> Text section:
┌────────

24
votes

When using SELECT * FROM table WHERE Id IN ( .. ) queries with more than 10000 keys using PDO with prepare()/execute(), the performance degrades ~10X more than doing the same query using mysqli with prepared statements or PDO without using prepared statements.

More strange details:

  • More typical SELECT statements that don't have the WHERE Id IN( ..) clause perform fine even with 100K+ rows. SELECT * FROM table WHERE Id for example is fast.

  • The performance degradation occurs after prepare()/execute() is complete - it's entirely in PDOStatement::fetch() or PDOStatement::fetchAll(). The MySQL query execution time is tiny in all cases - this isn't a case of a MySQL optimization.

  • Splitting the 10K query into 10 queries with 1K keys is performant.

  • Using mysql, mysqli with prepared statements, or PDO without prepared statements is performant.

  • PDO w/prepared takes ~6 seconds on the example below, while the others take ~0.5s.

  • It gets worse in a non-linear fashion the more keys you have. Try 100K keys.

Sample code:

// $imageIds is an array with 10K keys
$keyCount = count($imageIds);
$keys = implode(', ', array_fill(0, $keyCount, '?'));
$query = "SELECT * FROM images WHERE ImageID IN ({$keys})";
$stmt = $dbh->prepare($query);
$stmt->execute($imageIds);
// until now, it's been fast.  fetch() is the slow part
while ($row = $stmt->fetch()) {
    $rows[] = $row;
}
3
If this is reproducible, then you probably would need to profile PHP to see why the slowdown occurs.Matthew
From your description it sounds like it's a post-processing bug then. I'd suspect the slowdown is due to handling bound parameters. Try ->debugDumpParams() and look for is_param= values. If it's 1 then PDO will iterate over the list to look for bound variables to update. Maybe manually preseeding with ->bindValue() instead of ->execute(ARRAY) helps. But I suspect PDO will always loop over the bound params list. Not sure if is_param= is decisive for that anyway. (And too lazy to comprehend pdo_stmt.c)mario
Note that binding the parameters as string in mysqli with $stmt->bind_param(str_repeat('s', count($imageIds)), ...$imageIds); is not slower than binding them as integers. And both mysqli methods need like 50% more time than an unprepared statement. But the PDO prepared statement is like 50 times slower (with 10K parameters). So it can't be just that PDO is always binding parameters as strings. Even $dbh->setAttribute(PDO::ATTR_EMULATE_PREPARES, true); doesn't change anything. Something really strange is going on with PDO.Paul Spiegel
Did you ever figure out what was causing this? I'm running into the exact same issue.shreddish
Related bug report: bugs.php.net/bug.php?id=53458 - @mario hits the issue quite well. The fetch time is is proportional to both: number of returned rows and number of bound parameters. For this kind of queries a problem that should be linear turns to O(n²). That means: 100 times more parameters => 10000 times slower.Paul Spiegel

3 Answers

3
votes

Make sure you're telling PDO that the value is an integer not a string; if PDO puts it as a string, then MySQL will have to typecast the values for comparison. Depending on how it goes about this, it could cause major slowdowns by causing MySQL to avoid using an index.

└────────

> Supplied data:

┌────────

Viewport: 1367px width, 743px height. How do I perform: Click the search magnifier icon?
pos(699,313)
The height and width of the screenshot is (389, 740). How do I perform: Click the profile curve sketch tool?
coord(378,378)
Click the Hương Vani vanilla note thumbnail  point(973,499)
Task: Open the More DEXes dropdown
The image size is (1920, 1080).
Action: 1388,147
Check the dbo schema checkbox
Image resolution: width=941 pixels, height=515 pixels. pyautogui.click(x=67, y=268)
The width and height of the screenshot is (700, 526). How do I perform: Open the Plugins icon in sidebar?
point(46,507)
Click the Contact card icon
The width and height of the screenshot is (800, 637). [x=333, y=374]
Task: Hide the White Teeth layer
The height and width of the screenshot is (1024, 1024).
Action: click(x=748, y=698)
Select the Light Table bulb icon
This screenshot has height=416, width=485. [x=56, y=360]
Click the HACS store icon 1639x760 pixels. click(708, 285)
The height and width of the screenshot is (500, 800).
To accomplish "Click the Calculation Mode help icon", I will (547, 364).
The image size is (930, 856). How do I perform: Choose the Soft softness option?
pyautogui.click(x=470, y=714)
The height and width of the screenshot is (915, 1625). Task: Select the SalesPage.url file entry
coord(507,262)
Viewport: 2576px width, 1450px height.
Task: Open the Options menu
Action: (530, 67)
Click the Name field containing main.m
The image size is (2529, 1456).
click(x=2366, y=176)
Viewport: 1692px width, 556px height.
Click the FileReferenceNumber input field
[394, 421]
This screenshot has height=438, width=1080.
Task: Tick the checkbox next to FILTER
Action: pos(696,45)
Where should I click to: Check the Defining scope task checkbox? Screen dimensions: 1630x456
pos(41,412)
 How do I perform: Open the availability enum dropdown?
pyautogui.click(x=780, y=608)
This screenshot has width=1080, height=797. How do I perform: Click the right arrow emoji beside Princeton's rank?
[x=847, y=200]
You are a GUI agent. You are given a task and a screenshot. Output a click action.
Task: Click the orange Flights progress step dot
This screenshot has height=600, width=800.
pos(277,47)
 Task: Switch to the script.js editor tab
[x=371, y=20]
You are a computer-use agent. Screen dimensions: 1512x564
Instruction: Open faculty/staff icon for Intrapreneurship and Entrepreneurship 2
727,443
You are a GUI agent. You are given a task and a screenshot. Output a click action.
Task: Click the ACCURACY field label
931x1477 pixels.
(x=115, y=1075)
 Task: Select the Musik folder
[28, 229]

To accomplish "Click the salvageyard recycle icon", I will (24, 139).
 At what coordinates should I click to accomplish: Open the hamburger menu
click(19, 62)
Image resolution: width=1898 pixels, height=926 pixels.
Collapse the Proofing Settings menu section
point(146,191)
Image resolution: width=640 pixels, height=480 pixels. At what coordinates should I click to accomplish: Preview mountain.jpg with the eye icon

└────────

> Task description: Extend the forum thread about slow PDO fetches with large IN lists, picking up right after its final sentence.

> Answer for the task:
I'm not completely sure about the behaviour here, but I have had this problem with Postgres a few years back...

2
votes

There are some major mistakes on the sample code. So to be more precise.

// $imageIds is an array with 10K keys
$keyCount = count($imageIds);
$keys = implode(', ', array_fill(0, $keyCount, '?'));
$query = "SELECT * FROM images WHERE ImageID IN ({$keys})";

so far the above code will provide something like this...

SELECT * FROM images WHERE ImageID IN (?, ?, ?, ?, ?, ?,...?, ?, ?, ?)

There is no loop for binding... There should be a small loop in which you would bind all of the parameters being passed to MySQL. You go from prepare to execute. When correct binding is primarily what you want.

$stmt = $dbh->prepare($query);
$stmt->execute($imageIds);
// until now, it's been fast.  fetch() is the slow part
while ($row = $stmt->fetch()) {
    $rows[] = $row;
}

Now i have a simple logic question on this part of the question...

When using SELECT * FROM table WHERE Id IN ( .. ) queries with more than 10000 keys using PDO with prepare()/execute(), the performance degrades ~10X more than doing the same query using mysqli with prepared statements or PDO without using prepared statements.

Would it not be better if the same query was re-written so that you would not need to pass 10000 keys as parameters?

PDO and MySQLi do not have major differences in timings. Bad written queries do. Very complex Stored Procedures sometimes might turn out slow if they are not well optimized.

Check if another query could fetch the desired result. For example

Create a small table named test

create table `test` (
  `id` int(10) not null,
  `desc` varchar(255)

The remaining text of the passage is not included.